Dovremo imparare a pronunciare i nomi di Adel al Hashan, Ali Nasser Ghalij, Mahdi Hussein el Mayahi, Abdel Amir Mohammed. E magari anche quelli di altri, sconosciuti poliziotti che hanno sacrificato la vita per proteggere i seggi elettorali iracheni dagli uomini bomba agli ordini di Al Qaeda.
Dovremo farlo, per non lasciar cadere nel vuoto la proposta di Magdi Allam. Giornalista e scrittore italiano, di origine egiziana, noto ai lettori del « Corriere » , e non solo, per il coraggio delle sue prese di posizione, Allam ha scritto un saggio, Vincere la paura , che è allo stesso tempo diario e confessione, ma anche pamphlet, provocazione culturale, atto di denuncia e inchiesta giornalistica sul mondo dell'islam. Nella prima pagina, quasi a dare corpo e anima all'invito contenuto nel titolo, propone che tutte le capitali delle nazioni civili dedichino una piazza o una via ai vari Adel, Ali, Mahdi citati precedentemente. Accomunandoli con una dizione impegnativa: « Martiri della libertà » . Perché sarebbe giusto, secondo Allam, che il gesto del poliziotto Adel, capace di trascinare via un kamikaze dalla scuola Al Shouada, a sudovest di Bagdad, non fosse dimenticato. E neppure quello di Ali, anche lui di guardia davanti a un seggio elettorale, che alla vigilia del suo ultimo giorno di pattuglia confidò a un amico: « Tutto il terrore del mondo non farà desistere gli iracheni dal realizzare ciò che desiderano » . E naturalmente nemmeno quello di Mahdi e di tutti gli altri.
Non di solo integralismo e terrore — ricorda dunque Magdi Allam — vive il mondo arabo. Ci sono i tanti, tantissimi che dall'Algeria all'Iraq perseguono la pace e interpretano gli insegnamenti del Corano come un invito a rispettare il prossimo e proteggere i deboli. C'è il coraggio degli otto milioni di iracheni che sono andati a votare sfidando le bombe e i coltelli di al Zarqawi. Ci sono i segnali di democrazia e voglia di libertà che, dapprima timi damente e poi con più forza, hanno cominciato a farsi strada nel mondo musulmano dopo la liberazione dell'Iraq dalla tirannia di Saddam Hussein.
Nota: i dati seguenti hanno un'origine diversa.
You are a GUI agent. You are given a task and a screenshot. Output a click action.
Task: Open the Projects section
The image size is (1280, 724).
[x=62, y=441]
E c'è anche, possiamo aggiungere, la testimonianza personale e sofferta dello stesso Allam, che nella prima parte del suo saggio ricorda in descrizioni cariche di pathos l'Egitto tollerante della sua infanzia, quello dei boccali di birra e delle arachidi salate, dei narghilè collettivi e delle canzoni struggenti di Umm Kalthum, stella d'Oriente, la più grande interprete della canzone araba di tutti i tempi. Erano giorni di relativa tolleranza, di minigonne e non di veli, di ingenue passioni consumistiche ispirate all'Occidente ma anche di rispetto per le persone, di cui spesso non si conosceva con certezza neppure l'appartenenza religiosa. ( A proposito di identità, Allam smonta la leggenda metropolitana della sua fede cristiano copta: in realtà è musulmano laico, figlio di genitori musulmani e con una madre addirittura incline al rigorismo wahabita, figura da lui amata e venerata, come testimoniano queste pagine, con accenti toccanti). Musulmano, dunque, ma non Homo islamicus, Magdi Allam. Non un esponente, cioè, di una razza a sé stante, come di solito se la rappresentano gli occidentali.
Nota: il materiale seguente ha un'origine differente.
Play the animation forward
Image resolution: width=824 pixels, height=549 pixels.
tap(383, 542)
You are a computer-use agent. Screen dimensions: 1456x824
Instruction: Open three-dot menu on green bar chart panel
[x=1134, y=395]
Perché è sbagliata — non si stanca di ripetere — l'idea di un blocco unico indistinto e minaccioso, refrattario a qualsiasi forma di libertà e democrazia. Al contrario, una simile semplificazione fa appunto il gioco di Bin Laden e di tutti coloro che, sfruttando la povertà e l'arretratezza tecnologica dei Paesi arabi, mirano a influenzarne le menti: denaro in cambio delle anime.
E' questo dunque il senso di quella « vittoria sulla paura » richiamata nel titolo da Allam, in singolare sintonia con il motto più famoso di papa Wojtyla. Quasi a sottolineare che il fronte della tolleranza e quello del coraggio attraversano le chiese, le sinagoghe e le moschee, chiamando in causa soltanto gli uomini e le donne di buona volontà.